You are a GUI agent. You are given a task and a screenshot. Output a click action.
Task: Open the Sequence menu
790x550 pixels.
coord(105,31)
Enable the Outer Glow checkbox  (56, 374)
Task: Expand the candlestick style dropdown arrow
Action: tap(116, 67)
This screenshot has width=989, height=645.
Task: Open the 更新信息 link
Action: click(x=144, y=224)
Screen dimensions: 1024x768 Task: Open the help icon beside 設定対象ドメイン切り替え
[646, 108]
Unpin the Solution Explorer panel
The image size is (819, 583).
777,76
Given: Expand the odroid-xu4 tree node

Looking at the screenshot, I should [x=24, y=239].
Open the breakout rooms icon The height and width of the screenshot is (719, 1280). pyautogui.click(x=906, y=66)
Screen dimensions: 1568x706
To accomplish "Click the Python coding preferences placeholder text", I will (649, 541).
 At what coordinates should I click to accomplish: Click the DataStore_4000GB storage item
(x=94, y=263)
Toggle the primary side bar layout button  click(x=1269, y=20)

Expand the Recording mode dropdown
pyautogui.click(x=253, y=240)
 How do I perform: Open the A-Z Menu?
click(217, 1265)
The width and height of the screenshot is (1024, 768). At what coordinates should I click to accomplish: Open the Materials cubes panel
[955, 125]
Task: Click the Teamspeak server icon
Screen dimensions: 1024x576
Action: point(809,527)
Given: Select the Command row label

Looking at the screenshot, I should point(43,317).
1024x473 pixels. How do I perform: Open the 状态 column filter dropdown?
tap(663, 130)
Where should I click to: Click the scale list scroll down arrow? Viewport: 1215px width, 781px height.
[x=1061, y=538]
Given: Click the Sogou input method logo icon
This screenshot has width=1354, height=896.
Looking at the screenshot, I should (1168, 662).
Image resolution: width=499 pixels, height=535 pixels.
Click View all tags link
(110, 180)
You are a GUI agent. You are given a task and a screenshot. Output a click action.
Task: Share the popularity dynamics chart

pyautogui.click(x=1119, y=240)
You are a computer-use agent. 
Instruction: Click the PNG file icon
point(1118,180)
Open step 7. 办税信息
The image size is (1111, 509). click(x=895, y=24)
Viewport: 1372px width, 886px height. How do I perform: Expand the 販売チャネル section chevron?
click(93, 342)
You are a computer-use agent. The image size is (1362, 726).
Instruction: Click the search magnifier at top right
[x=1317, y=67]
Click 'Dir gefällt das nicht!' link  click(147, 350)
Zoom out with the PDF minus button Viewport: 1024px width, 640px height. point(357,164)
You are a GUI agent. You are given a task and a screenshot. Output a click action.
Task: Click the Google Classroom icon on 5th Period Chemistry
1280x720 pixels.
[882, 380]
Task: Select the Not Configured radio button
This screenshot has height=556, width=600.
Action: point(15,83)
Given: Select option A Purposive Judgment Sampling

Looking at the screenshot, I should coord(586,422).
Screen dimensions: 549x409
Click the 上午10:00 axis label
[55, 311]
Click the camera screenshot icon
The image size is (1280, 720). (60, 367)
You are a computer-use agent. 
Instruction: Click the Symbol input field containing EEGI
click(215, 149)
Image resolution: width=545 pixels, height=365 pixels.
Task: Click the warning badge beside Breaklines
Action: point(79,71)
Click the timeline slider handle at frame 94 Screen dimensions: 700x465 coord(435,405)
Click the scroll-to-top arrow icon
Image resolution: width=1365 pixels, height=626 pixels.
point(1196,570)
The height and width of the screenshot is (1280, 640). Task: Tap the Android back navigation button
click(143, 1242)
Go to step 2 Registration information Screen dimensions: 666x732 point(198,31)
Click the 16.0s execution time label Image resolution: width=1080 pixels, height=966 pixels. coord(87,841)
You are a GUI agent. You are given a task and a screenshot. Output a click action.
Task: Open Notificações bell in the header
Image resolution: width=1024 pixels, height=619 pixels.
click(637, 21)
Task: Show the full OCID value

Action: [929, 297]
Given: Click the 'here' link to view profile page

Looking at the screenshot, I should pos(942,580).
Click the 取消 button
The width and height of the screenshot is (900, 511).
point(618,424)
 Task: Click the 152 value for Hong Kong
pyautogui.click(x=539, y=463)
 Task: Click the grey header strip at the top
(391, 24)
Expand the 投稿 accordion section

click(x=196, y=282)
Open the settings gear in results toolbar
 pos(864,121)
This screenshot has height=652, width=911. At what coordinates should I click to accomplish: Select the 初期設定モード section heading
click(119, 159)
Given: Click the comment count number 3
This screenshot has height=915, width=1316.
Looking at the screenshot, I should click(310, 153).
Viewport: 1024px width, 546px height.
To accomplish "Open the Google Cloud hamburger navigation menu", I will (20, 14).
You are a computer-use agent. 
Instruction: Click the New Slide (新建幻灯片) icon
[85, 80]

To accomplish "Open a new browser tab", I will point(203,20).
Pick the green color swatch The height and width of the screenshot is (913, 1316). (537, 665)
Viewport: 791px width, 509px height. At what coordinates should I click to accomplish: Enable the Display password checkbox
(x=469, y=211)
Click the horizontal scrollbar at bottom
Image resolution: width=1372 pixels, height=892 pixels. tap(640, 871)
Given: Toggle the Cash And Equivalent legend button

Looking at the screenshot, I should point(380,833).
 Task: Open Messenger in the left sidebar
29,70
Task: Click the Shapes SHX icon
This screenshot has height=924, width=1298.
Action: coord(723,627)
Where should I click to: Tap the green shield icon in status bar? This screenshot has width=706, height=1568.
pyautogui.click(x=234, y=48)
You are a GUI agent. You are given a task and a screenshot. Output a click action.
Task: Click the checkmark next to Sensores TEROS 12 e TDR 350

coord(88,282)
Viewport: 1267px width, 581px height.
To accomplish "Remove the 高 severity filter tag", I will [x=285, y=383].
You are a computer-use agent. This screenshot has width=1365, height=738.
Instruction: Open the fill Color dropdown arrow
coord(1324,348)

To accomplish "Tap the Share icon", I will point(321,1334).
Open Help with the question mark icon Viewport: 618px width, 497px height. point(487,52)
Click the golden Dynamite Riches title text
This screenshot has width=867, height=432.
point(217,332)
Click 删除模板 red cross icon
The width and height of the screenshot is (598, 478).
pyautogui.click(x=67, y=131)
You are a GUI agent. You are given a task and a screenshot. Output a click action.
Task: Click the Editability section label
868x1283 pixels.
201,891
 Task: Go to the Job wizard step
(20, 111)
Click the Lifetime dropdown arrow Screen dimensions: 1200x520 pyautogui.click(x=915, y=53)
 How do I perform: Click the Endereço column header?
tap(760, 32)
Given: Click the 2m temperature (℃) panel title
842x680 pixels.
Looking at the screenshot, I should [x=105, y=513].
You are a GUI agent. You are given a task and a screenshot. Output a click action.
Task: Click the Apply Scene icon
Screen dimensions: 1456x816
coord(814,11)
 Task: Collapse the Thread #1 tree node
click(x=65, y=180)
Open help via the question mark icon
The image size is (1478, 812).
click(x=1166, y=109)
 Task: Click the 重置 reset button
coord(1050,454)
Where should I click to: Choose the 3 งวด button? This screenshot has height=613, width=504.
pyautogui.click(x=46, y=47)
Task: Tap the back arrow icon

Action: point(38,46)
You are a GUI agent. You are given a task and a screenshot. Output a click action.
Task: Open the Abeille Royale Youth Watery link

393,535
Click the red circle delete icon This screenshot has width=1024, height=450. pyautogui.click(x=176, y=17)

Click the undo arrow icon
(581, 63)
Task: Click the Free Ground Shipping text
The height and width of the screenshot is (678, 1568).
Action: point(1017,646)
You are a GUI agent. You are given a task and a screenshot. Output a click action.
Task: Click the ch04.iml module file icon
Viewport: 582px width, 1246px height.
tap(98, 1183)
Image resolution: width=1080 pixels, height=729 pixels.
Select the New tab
━━━━━━━━━━━━━━━━━━━━
All the entries above must be repeated exactly as they were given.

▶ [TASK OUTPUT]:
You are a GUI agent. You are given a task and a screenshot. Output a click action.
Task: Open the Sequence menu
790x550 pixels.
coord(105,31)
Enable the Outer Glow checkbox  (56, 374)
Task: Expand the candlestick style dropdown arrow
Action: tap(116, 67)
This screenshot has width=989, height=645.
Task: Open the 更新信息 link
Action: click(x=144, y=224)
Screen dimensions: 1024x768 Task: Open the help icon beside 設定対象ドメイン切り替え
[646, 108]
Unpin the Solution Explorer panel
The image size is (819, 583).
777,76
Given: Expand the odroid-xu4 tree node

Looking at the screenshot, I should [x=24, y=239].
Open the breakout rooms icon The height and width of the screenshot is (719, 1280). pyautogui.click(x=906, y=66)
Screen dimensions: 1568x706
To accomplish "Click the Python coding preferences placeholder text", I will (649, 541).
 At what coordinates should I click to accomplish: Click the DataStore_4000GB storage item
(x=94, y=263)
Toggle the primary side bar layout button  click(x=1269, y=20)

Expand the Recording mode dropdown
pyautogui.click(x=253, y=240)
 How do I perform: Open the A-Z Menu?
click(217, 1265)
The width and height of the screenshot is (1024, 768). At what coordinates should I click to accomplish: Open the Materials cubes panel
[955, 125]
Task: Click the Teamspeak server icon
Screen dimensions: 1024x576
Action: point(809,527)
Given: Select the Command row label

Looking at the screenshot, I should point(43,317).
1024x473 pixels. How do I perform: Open the 状态 column filter dropdown?
tap(663, 130)
Where should I click to: Click the scale list scroll down arrow? Viewport: 1215px width, 781px height.
[x=1061, y=538]
Given: Click the Sogou input method logo icon
This screenshot has width=1354, height=896.
Looking at the screenshot, I should (1168, 662).
Image resolution: width=499 pixels, height=535 pixels.
Click View all tags link
(110, 180)
You are a GUI agent. You are given a task and a screenshot. Output a click action.
Task: Share the popularity dynamics chart

pyautogui.click(x=1119, y=240)
You are a computer-use agent. 
Instruction: Click the PNG file icon
point(1118,180)
Open step 7. 办税信息
The image size is (1111, 509). click(x=895, y=24)
Viewport: 1372px width, 886px height. How do I perform: Expand the 販売チャネル section chevron?
click(93, 342)
You are a computer-use agent. The image size is (1362, 726).
Instruction: Click the search magnifier at top right
[x=1317, y=67]
Click 'Dir gefällt das nicht!' link  click(147, 350)
Zoom out with the PDF minus button Viewport: 1024px width, 640px height. point(357,164)
You are a GUI agent. You are given a task and a screenshot. Output a click action.
Task: Click the Google Classroom icon on 5th Period Chemistry
1280x720 pixels.
[882, 380]
Task: Select the Not Configured radio button
This screenshot has height=556, width=600.
Action: point(15,83)
Given: Select option A Purposive Judgment Sampling

Looking at the screenshot, I should coord(586,422).
Screen dimensions: 549x409
Click the 上午10:00 axis label
[55, 311]
Click the camera screenshot icon
The image size is (1280, 720). (60, 367)
You are a computer-use agent. 
Instruction: Click the Symbol input field containing EEGI
click(215, 149)
Image resolution: width=545 pixels, height=365 pixels.
Task: Click the warning badge beside Breaklines
Action: point(79,71)
Click the timeline slider handle at frame 94 Screen dimensions: 700x465 coord(435,405)
Click the scroll-to-top arrow icon
Image resolution: width=1365 pixels, height=626 pixels.
point(1196,570)
The height and width of the screenshot is (1280, 640). Task: Tap the Android back navigation button
click(143, 1242)
Go to step 2 Registration information Screen dimensions: 666x732 point(198,31)
Click the 16.0s execution time label Image resolution: width=1080 pixels, height=966 pixels. coord(87,841)
You are a GUI agent. You are given a task and a screenshot. Output a click action.
Task: Open Notificações bell in the header
Image resolution: width=1024 pixels, height=619 pixels.
click(637, 21)
Task: Show the full OCID value

Action: [929, 297]
Given: Click the 'here' link to view profile page

Looking at the screenshot, I should pos(942,580).
Click the 取消 button
The width and height of the screenshot is (900, 511).
point(618,424)
 Task: Click the 152 value for Hong Kong
pyautogui.click(x=539, y=463)
 Task: Click the grey header strip at the top
(391, 24)
Expand the 投稿 accordion section

click(x=196, y=282)
Open the settings gear in results toolbar
 pos(864,121)
This screenshot has height=652, width=911. At what coordinates should I click to accomplish: Select the 初期設定モード section heading
click(119, 159)
Given: Click the comment count number 3
This screenshot has height=915, width=1316.
Looking at the screenshot, I should click(310, 153).
Viewport: 1024px width, 546px height.
To accomplish "Open the Google Cloud hamburger navigation menu", I will (20, 14).
You are a computer-use agent. 
Instruction: Click the New Slide (新建幻灯片) icon
[85, 80]

To accomplish "Open a new browser tab", I will point(203,20).
Pick the green color swatch The height and width of the screenshot is (913, 1316). (537, 665)
Viewport: 791px width, 509px height. At what coordinates should I click to accomplish: Enable the Display password checkbox
(x=469, y=211)
Click the horizontal scrollbar at bottom
Image resolution: width=1372 pixels, height=892 pixels. tap(640, 871)
Given: Toggle the Cash And Equivalent legend button

Looking at the screenshot, I should point(380,833).
 Task: Open Messenger in the left sidebar
29,70
Task: Click the Shapes SHX icon
This screenshot has height=924, width=1298.
Action: coord(723,627)
Where should I click to: Tap the green shield icon in status bar? This screenshot has width=706, height=1568.
pyautogui.click(x=234, y=48)
You are a GUI agent. You are given a task and a screenshot. Output a click action.
Task: Click the checkmark next to Sensores TEROS 12 e TDR 350

coord(88,282)
Viewport: 1267px width, 581px height.
To accomplish "Remove the 高 severity filter tag", I will [x=285, y=383].
You are a computer-use agent. This screenshot has width=1365, height=738.
Instruction: Open the fill Color dropdown arrow
coord(1324,348)

To accomplish "Tap the Share icon", I will point(321,1334).
Open Help with the question mark icon Viewport: 618px width, 497px height. point(487,52)
Click the golden Dynamite Riches title text
This screenshot has width=867, height=432.
point(217,332)
Click 删除模板 red cross icon
The width and height of the screenshot is (598, 478).
pyautogui.click(x=67, y=131)
You are a GUI agent. You are given a task and a screenshot. Output a click action.
Task: Click the Editability section label
868x1283 pixels.
201,891
 Task: Go to the Job wizard step
(20, 111)
Click the Lifetime dropdown arrow Screen dimensions: 1200x520 pyautogui.click(x=915, y=53)
 How do I perform: Click the Endereço column header?
tap(760, 32)
Given: Click the 2m temperature (℃) panel title
842x680 pixels.
Looking at the screenshot, I should [x=105, y=513].
You are a GUI agent. You are given a task and a screenshot. Output a click action.
Task: Click the Apply Scene icon
Screen dimensions: 1456x816
coord(814,11)
 Task: Collapse the Thread #1 tree node
click(x=65, y=180)
Open help via the question mark icon
The image size is (1478, 812).
click(x=1166, y=109)
 Task: Click the 重置 reset button
coord(1050,454)
Where should I click to: Choose the 3 งวด button? This screenshot has height=613, width=504.
pyautogui.click(x=46, y=47)
Task: Tap the back arrow icon

Action: point(38,46)
You are a GUI agent. You are given a task and a screenshot. Output a click action.
Task: Open the Abeille Royale Youth Watery link

393,535
Click the red circle delete icon This screenshot has width=1024, height=450. pyautogui.click(x=176, y=17)

Click the undo arrow icon
(581, 63)
Task: Click the Free Ground Shipping text
The height and width of the screenshot is (678, 1568).
Action: point(1017,646)
You are a GUI agent. You are given a task and a screenshot. Output a click action.
Task: Click the ch04.iml module file icon
Viewport: 582px width, 1246px height.
tap(98, 1183)
Image resolution: width=1080 pixels, height=729 pixels.
Select the New tab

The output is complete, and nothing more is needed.